Parmi la série de mails révélés par Wikileaks en juillet dernier, certains échanges entre des salariés d’Hacking Team prouvent l’intérêt de la société pour le Maroc. « Le roi du Maroc est un monarque bienveillant», écrivait ainsi David Vincenzetti, PDG d’Hacking Team, dans un mail adressé à ses collègues. (visible ci-dessous)« Le Maroc est en fait le pays arabe le plus pro-occidental, des initiatives de sécurité nationale sont uniquement nécessaires afin de resserrer la stabilité. », justifiant ainsi d’éventuels partenariats entre les services marocains et la société italienne.

Wikileaks

Pour appuyer ses propos, le dirigeant d’Hacking Team ira jusqu’à reprendre un article du Financial Times, datant de janvier 2015, sous-entendant ainsi que toute action de surveillance de la part des services d’autorité du Maroc trouve une justification légitime, résidant dans la lutte contre le terrorisme.

Bien que la question de la stabilité du royaume soit évoquée pour qualifier ces « partenariats », l’implantation d’Hacking Team au Maroc et l’utilisation de ces logiciels par les services marocains, soulève forcément des inquiétudes quant au respect de la vie privée des individus.
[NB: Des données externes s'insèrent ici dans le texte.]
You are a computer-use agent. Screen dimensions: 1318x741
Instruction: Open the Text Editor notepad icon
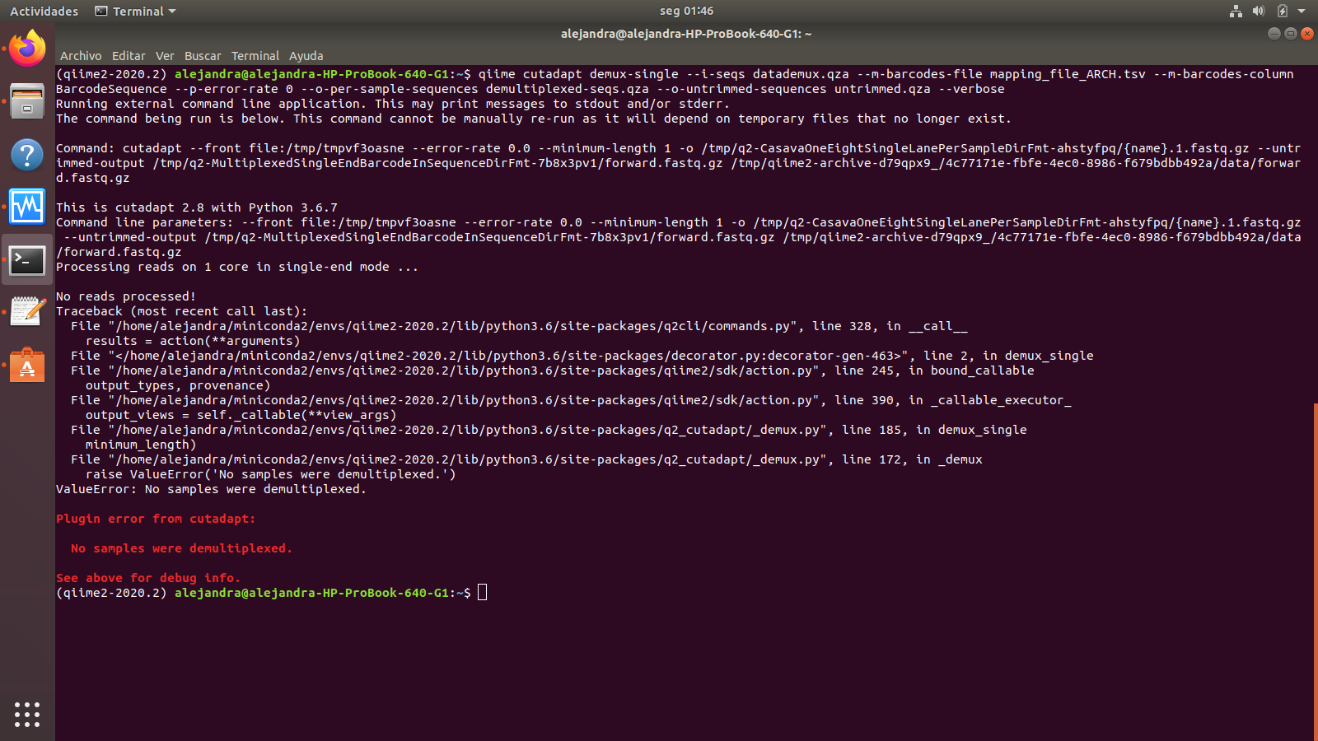click(x=27, y=312)
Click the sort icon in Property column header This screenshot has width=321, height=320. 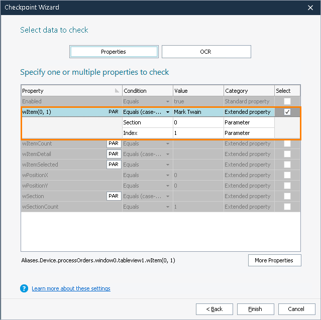117,91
Contacté par Telquel.ma, Rida Benotmane, président de l’Association des Droits Numériques (ADN), estime que « tout le débat autour de la question du respect de la vie privée et la protection des données numériques se fait dans une opacité totale. En France, il y a un débat public qui permet aux gens de discuter librement sur ces questions, au Maroc ce n’est pas le cas. » Et de rajouter « C’est tout à fait légitime pour un Etat de se protéger, de se prémunir, notamment dans la lutte contre le terrorisme, mais il faut avoir une vision claire de ce que peut faire le gouvernement et les autorités, afin d’être sûr que cela n’empiète pas sur la vie privée des gens. »

Face au vide juridique qui entoure ces questions de protection des données, le responsable de l’association regrette que le récépissé légal, permettant à ADN d’être considéré comme réelle association, ne leur soit toujours pas transmis. Il regrette quelques «intimidations, harcèlements judiciaires ou poursuites pour des broutilles» et insiste : «On n’a pas besoin d’une reconnaissance étatique, on peut commencer à travailler. Nous songeons même à entamer un procès contre les agissement du ministère de l’intérieur qui nous empêche de pouvoir travailler librement.»

À la fin de notre entretien téléphonique, Benotmane indiquera ne pas être dans une «logique de confrontation.» Mais de préciser «10 million de personnes utilisent un réseau comme Facebook, rien qu’au Maroc. Il est normal de se poser des questions sur ces thématiques.»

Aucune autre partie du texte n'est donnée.